Reese Harper: Welcome to the Dentist Money™ Show, where we help dentists make smart financial decision. I’m your host, Reese Harper, here with my trusty old co-host, Sir Ryan Isaac.

Ryan Isaac: Also known as gator.

Reese Harper: Yeah, you’d like to be know as gator, but we’re not letting you have a new nickname anymore.

Ryan Isaac: Actually, we talked about this, and can I suggest one? So the guys upstairs said “Capital Gainz,” but “gains” with a z, the workout reference. Could I be know as “Capital Gainz?”

Reese Harper: (laughs) if you pick your own nickname that you want to be called–

Ryan Isaac: No, they chose it for me.

Reese Harper: Does that actually count? No.

Ryan Isaac: It’s called self-glossing, you can’t self-gloss. But I loved it! It’s very financial and gym appropriate.

Reese Harper: Let’s see if it sticks based on whether you promote it, or it’s natural and organic.

Ryan Isaac: Oh, I’m going to slip it in there.

Reese Harper: I was just thinking about the episode of Seinfeld where George wants to give himself the nickname of “T-Bone” (laughs) and by the end, it’s “Coco.” It’s gonna backfire dude, don’t push too hard. Let it evolve; if it happens it happens. Let the universe come to you, dude.

Ryan Isaac: It did! In the name of– actually, do you know what’s funny? I called one of our clients the other day for a phone meeting we had, and the office manager picked up, I told her who I was, and she said, “oh is this Sir?” The office manager! I was like, “oh, that’s awesome.”

Reese Harper: Oh no, how did that happen? Well done. Well, today is an episode that is quickly becoming one of the favorite episodes we do, which is the Q&A episode, where we take all the questions that have come in from the last month, or few weeks basically… I don’t know when the last one we did was. Did we do one a month ago?

Ryan Isaac: Yeah, they’re happening monthly. Time’s flying by when you’re having fun!

Reese Harper: We had to filter down a little bit, and we picked the ones that we feel like are the most applicable, and so shout out to everyone for sending in your Q&A questions. We really appreciate it.

Ryan Isaac: Cue, where do they send questions?

Reese Harper: Yeah, on the website,, if you go to the “Podcast” page, there’s a big button that says “Submit Question to Podcast,” and it makes it really easy just to submit a quick form with your question.

Ryan Isaac: Great, we love it! Send them. And, if you want to vote on my nickname, I’m just saying…

Reese Harper: Yeah, we’ll definitely have that quiz up there.

Ryan Isaac: Yeah, the quiz is coming (laughs). Alright, question number one. This is a pretty common question, especially around tax time, for those of you with children. The question comes from an orthodontist in the midwest; thank you midwest orthodontist. How do I know the difference between a Roth for kids versus paying for their education directly, versus a 529 or other options? So it’s basically, “if I want to pay my kids…” there are two parts of this question.

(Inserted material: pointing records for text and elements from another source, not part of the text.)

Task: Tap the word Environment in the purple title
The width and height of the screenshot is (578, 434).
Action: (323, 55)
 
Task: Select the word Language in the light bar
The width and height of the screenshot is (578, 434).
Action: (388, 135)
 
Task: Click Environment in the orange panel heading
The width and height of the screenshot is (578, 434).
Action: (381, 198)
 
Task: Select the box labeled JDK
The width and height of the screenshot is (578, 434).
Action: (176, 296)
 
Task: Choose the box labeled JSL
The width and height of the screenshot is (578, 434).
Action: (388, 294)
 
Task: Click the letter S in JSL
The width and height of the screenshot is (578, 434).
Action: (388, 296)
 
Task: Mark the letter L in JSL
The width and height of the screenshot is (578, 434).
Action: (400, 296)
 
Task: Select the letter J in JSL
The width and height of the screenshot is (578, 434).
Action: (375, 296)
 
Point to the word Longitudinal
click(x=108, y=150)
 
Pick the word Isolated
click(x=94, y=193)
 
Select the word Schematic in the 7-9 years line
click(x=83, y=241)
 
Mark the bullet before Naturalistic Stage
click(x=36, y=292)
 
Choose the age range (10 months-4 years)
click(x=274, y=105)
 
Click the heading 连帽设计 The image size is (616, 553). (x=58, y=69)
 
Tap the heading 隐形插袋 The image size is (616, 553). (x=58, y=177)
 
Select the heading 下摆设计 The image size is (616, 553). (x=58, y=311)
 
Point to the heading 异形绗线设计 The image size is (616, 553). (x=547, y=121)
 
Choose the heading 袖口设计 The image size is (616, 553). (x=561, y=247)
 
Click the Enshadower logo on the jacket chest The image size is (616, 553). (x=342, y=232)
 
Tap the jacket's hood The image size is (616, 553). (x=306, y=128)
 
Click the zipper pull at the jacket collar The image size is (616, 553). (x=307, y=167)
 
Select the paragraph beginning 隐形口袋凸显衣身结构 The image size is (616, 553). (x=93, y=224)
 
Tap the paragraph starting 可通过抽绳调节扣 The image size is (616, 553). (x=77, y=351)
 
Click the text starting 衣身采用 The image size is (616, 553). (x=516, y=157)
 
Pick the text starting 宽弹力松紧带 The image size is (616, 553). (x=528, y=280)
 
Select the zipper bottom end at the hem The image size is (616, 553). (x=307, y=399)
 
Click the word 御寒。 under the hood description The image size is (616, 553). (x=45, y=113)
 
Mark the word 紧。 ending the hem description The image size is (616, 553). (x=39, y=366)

Reese Harper: Wait wait, what did he say? Did he ask at the beginning if he wants to pay his kids? What did he say at the beginning about paying?

Ryan Isaac: “How do I know the difference?” It’s more, “where do I put the money when I pay my kids?”

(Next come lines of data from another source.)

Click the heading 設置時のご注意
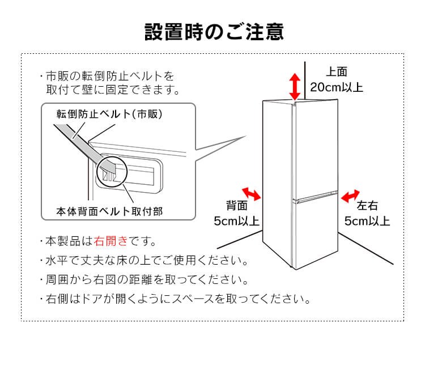[212, 31]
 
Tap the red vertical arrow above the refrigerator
[295, 86]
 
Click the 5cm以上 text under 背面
[236, 221]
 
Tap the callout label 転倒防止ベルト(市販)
[109, 114]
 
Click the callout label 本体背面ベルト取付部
[109, 211]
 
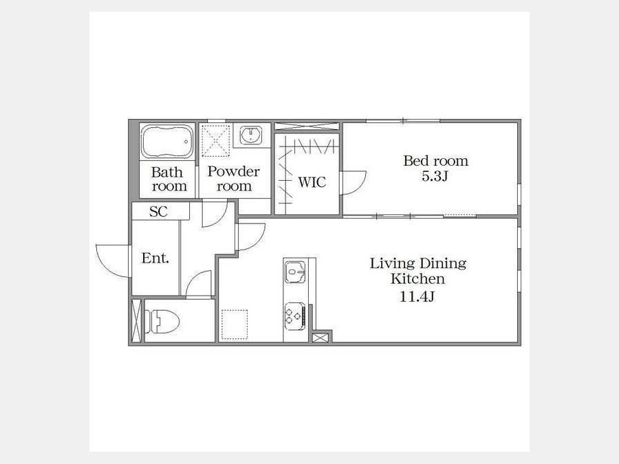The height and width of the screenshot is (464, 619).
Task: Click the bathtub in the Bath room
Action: point(167,141)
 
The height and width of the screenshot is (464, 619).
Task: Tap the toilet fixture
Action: point(162,321)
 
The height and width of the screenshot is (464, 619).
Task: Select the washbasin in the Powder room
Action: point(250,135)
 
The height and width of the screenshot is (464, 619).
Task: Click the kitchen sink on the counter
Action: point(295,272)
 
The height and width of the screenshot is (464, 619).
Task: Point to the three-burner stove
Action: point(295,316)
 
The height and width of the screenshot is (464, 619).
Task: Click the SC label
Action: point(159,212)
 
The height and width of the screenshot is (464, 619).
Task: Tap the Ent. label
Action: point(155,258)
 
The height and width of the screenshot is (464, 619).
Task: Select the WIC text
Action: point(312,182)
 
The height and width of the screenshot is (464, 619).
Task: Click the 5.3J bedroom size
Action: point(435,176)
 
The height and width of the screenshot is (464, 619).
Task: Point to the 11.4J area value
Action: point(417,296)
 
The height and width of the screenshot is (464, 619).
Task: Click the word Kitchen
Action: point(417,278)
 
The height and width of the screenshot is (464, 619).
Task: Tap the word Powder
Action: point(234,171)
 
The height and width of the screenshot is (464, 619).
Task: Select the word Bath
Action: point(167,173)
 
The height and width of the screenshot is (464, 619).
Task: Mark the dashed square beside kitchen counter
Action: point(235,324)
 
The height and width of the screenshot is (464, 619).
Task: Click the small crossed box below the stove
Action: point(319,338)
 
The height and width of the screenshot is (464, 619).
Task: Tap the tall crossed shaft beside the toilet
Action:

Reese Harper: Okay, so there’s an assumption he’s saying, “I’m already paying my kids, I just want to know where I put the money that I’m paying them.”

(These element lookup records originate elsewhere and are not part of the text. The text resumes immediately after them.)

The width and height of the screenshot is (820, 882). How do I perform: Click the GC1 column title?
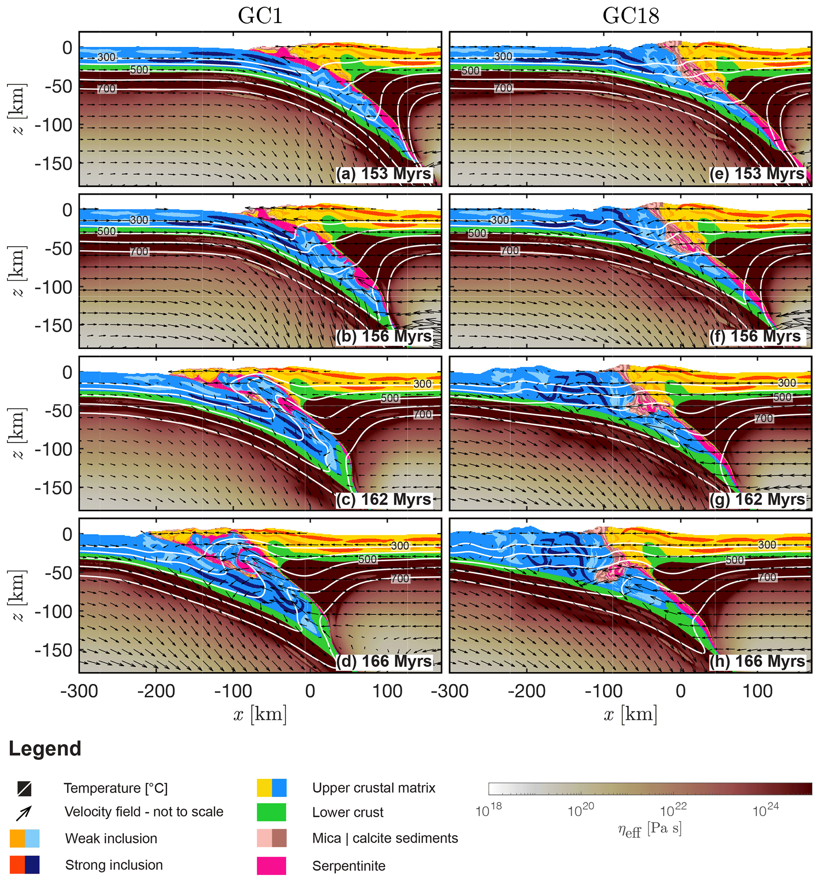click(260, 16)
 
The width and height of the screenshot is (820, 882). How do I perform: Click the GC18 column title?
click(630, 16)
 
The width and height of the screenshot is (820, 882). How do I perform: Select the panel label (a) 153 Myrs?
click(383, 174)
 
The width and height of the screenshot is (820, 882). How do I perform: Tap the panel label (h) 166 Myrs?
click(757, 661)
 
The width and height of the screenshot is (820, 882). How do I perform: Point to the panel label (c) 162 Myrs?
click(383, 499)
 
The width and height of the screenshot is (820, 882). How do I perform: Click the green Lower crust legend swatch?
click(271, 812)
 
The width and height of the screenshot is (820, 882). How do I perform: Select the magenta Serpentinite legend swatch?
click(271, 866)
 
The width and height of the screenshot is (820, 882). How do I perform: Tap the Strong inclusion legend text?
click(114, 865)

Ryan Isaac: Yeah. Roth versus paying the education, the schools directly, or a 529.

Reese Harper: The right answer is: ask the person you’re paying what they want to do with the money, because you can’t make that decision for them since it’s their money that you paid them. I mean let’s just get this straight. There’s a fine line here, alright, between–

Ryan Isaac: You can not circumvent tax laws by taking a tax break, paying your kids, and then paying the money from them for personal expenses.

Reese Harper: Yeah, like, this is a grey area, folks! And I was just at a conference recently where I heard someone advocating for– you can easily pay your children the maximum amount of the standard deduction, which this year, I think is… what is it?

Ryan Isaac: $12,000. It doubled from last year!

Reese Harper: Yeah, so it’s big! So I heard at a conference recently a CPA say that you could pay this maximum wage base, and then go spend the money to trips on Florida, or whatever. That was basically the takeaway. All I’m saying is like… if you haven’t ever been audited– and for those of us who have been audited, you’re not going to be able to have your CPA be like, “yeah, their four year old is doing a great job at cleaning the office, he pays her $1,000 a month, and of course she uses the money to go on her annual trip to Florida, because that is what that four year old is choosing to do with the money.” I’m not saying don’t pay your kids, because that’s a decision between you and your CPA, okay?
Ryan Isaac: (laughs) and your one year old. “Honey, do you want to get paid $1,000 per month?” She’s like, “da-da. Da-da.” Yes, yeah.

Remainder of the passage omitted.